Initially I wanted to blog about how I find it funny that we celebrate Independence Day on the anniversary of the ratification of the Declaration of Independence. While I realize this is perhaps the most important event in the evolution of the American Revolution into a struggle for independence from Britain, it makes more sense for us to celebrate Independence Day on the anniversary of either Cornwallis’ surrender at Yorktown (October 19, 1781) or, more logically, the anniversary of the signing of the Treaty of Paris (September 3, 1783) which guaranteed American independence from Britain. At least until they decided to come back and get their butt’s kicked in the War of 1812, or as I like to call it The American Revolution 2: Citizens on Patrol.

Then the collection of Asiatic nimrods we like to call North Korea, in response to a bad translation of the “Star Spangled Banner,” decided to see if the whole rocket’s red glare thing really worked and in another fit of, “Ooh! Ooh! Look at us! We matter, dammit!” jackassery, North Korea decided to launch somewhere between 7 and 10 missile tests in the wee hours of the morning, local time. Included in the collection of missiles fired were Scud-C tactical ballistic missiles and Nodong medium-range ballistic missiles, both of which we have seen before. The center piece of this display of institutional moronosis was the launch of the Taepodong-2 intercontinental ballistic missile which has been the center of much concern over the last few weeks. The main reason the Taepodong-2 missile is such a concern is that this missile could conceivably be used to deliver a weapon system to the west coast of the United States (I have seen some graphics that posit the three-stage version of the missile could reach all the way to the Mississippi.) For those of you not keeping track this is a bad thing since the North Koreans are playing the, “we might have nukes,” game. Fortunately it appears that the second stage of the Taepodong-2 did not fire and the missile crashed into the Sea of Japan, or the East Sea for my Korean readers, 35 seconds after launch.
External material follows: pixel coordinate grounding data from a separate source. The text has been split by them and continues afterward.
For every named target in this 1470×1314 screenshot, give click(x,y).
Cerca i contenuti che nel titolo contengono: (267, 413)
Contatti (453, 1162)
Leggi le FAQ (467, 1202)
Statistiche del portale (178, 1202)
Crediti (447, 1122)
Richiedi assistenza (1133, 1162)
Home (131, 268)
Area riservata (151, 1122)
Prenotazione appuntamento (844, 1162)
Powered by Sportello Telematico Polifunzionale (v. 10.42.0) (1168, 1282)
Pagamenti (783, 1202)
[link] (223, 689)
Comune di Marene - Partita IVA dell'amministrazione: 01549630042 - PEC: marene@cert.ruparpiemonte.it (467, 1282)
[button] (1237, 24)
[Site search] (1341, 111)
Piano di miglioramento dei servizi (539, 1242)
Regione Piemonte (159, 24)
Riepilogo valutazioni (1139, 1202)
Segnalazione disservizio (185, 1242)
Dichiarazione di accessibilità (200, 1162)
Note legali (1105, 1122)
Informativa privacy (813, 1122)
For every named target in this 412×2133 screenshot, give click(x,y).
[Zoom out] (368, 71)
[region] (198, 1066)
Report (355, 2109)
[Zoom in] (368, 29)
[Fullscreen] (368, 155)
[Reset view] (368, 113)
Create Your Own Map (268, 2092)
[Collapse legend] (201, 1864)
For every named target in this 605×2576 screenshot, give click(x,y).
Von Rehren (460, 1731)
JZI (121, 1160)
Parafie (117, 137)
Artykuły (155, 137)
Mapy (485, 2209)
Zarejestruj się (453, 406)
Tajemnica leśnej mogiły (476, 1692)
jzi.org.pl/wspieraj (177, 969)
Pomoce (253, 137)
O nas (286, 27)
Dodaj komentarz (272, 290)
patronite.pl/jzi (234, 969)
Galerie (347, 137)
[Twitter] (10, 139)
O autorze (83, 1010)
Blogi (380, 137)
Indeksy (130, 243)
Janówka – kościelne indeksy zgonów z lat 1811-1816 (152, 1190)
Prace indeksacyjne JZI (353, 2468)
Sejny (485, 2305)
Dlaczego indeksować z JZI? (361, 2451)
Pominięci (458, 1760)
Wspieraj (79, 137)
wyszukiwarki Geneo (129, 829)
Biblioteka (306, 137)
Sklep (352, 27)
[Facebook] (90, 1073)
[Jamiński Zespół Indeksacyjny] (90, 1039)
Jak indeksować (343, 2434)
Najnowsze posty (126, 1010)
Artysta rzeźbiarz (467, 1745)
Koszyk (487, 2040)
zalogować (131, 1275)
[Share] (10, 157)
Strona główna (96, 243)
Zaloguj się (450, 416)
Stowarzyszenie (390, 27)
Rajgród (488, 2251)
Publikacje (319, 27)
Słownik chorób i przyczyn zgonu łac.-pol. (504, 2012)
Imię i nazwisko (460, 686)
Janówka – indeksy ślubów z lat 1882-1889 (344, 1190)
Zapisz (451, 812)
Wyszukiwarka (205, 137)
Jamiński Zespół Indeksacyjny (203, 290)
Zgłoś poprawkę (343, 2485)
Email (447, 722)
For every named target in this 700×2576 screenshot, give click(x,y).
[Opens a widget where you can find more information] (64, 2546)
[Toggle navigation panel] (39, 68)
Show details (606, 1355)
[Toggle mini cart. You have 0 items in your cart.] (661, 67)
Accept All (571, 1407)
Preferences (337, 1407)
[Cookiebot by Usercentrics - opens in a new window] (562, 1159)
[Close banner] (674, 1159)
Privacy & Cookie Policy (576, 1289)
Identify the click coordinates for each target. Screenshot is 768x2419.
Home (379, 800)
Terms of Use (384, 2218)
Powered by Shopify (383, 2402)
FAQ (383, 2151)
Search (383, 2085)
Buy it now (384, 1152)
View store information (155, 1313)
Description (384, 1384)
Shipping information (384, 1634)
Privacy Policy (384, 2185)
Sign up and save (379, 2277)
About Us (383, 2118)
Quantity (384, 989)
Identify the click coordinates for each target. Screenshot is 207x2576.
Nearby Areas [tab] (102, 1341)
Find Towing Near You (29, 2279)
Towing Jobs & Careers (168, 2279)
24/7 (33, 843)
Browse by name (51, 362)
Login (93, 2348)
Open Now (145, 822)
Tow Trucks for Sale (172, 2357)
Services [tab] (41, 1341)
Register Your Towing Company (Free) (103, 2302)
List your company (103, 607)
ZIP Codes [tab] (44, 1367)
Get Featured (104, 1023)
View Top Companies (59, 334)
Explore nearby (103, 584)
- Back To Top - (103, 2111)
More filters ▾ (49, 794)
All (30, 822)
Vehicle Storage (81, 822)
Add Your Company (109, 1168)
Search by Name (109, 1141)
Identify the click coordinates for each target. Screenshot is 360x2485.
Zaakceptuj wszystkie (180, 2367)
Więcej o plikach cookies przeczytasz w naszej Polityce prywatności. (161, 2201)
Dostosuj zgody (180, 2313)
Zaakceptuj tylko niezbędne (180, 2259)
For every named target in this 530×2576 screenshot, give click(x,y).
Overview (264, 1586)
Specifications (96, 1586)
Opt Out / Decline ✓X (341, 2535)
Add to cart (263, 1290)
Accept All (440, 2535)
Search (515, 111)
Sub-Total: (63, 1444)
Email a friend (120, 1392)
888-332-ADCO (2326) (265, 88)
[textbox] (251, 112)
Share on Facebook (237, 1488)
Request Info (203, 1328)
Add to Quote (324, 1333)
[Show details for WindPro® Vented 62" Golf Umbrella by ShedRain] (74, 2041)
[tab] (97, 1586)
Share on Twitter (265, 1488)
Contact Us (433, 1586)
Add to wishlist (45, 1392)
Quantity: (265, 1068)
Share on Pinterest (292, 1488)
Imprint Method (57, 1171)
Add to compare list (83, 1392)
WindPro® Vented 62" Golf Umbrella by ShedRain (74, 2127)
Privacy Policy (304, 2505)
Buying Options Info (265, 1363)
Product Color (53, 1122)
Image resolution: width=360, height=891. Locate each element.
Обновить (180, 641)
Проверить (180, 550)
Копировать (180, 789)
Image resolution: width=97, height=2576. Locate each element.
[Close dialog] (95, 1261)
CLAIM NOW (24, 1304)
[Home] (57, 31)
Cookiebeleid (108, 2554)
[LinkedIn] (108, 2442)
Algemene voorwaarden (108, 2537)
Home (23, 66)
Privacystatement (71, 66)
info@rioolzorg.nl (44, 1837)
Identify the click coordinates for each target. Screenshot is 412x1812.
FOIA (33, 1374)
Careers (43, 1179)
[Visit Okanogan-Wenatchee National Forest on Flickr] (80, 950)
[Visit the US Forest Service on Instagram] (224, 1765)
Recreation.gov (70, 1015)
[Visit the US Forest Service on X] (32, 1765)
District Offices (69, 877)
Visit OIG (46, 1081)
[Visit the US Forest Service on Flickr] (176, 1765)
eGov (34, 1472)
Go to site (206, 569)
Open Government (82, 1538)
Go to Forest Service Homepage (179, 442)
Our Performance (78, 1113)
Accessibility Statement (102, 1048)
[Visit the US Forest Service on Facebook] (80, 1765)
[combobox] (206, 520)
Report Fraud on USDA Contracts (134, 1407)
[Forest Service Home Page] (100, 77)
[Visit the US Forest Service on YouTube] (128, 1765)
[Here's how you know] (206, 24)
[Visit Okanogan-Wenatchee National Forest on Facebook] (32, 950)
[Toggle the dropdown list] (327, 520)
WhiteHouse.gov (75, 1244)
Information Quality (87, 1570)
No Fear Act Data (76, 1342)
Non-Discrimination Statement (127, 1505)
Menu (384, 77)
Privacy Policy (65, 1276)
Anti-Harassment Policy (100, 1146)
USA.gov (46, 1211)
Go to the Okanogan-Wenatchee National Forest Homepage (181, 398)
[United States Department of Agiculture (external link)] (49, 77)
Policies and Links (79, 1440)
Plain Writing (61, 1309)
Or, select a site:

To be quite honest I was getting longer flights out of my Estes model rockets when I was in grade school although none of those could deliver any thing more destructive than an egg.

In the weeks leading up to the launch some people, including former Vice President and Ambassador to Japan Walter Mondale and Clinton’s Secretary of Defense William Perry, were advocating a preemptive strike against the facility. The point of this preemptive strike would be to, in Mr. Mondale’s words, “…end the nuclear long-range dreams of this dangerous country.” I really do not understand this line of thinking. So we blow up one missile and its attendant support materials. While this would slow down the continuing development of the Taepodong-2 it would also serve as a massive provocation to a group which has repeatedly displayed rather twitchy behavior as well as annoy China.

I like William M. Arkin’s plan as discussed here much better.

Man these guys (the North Koreans) piss me off. What a bunch of morons.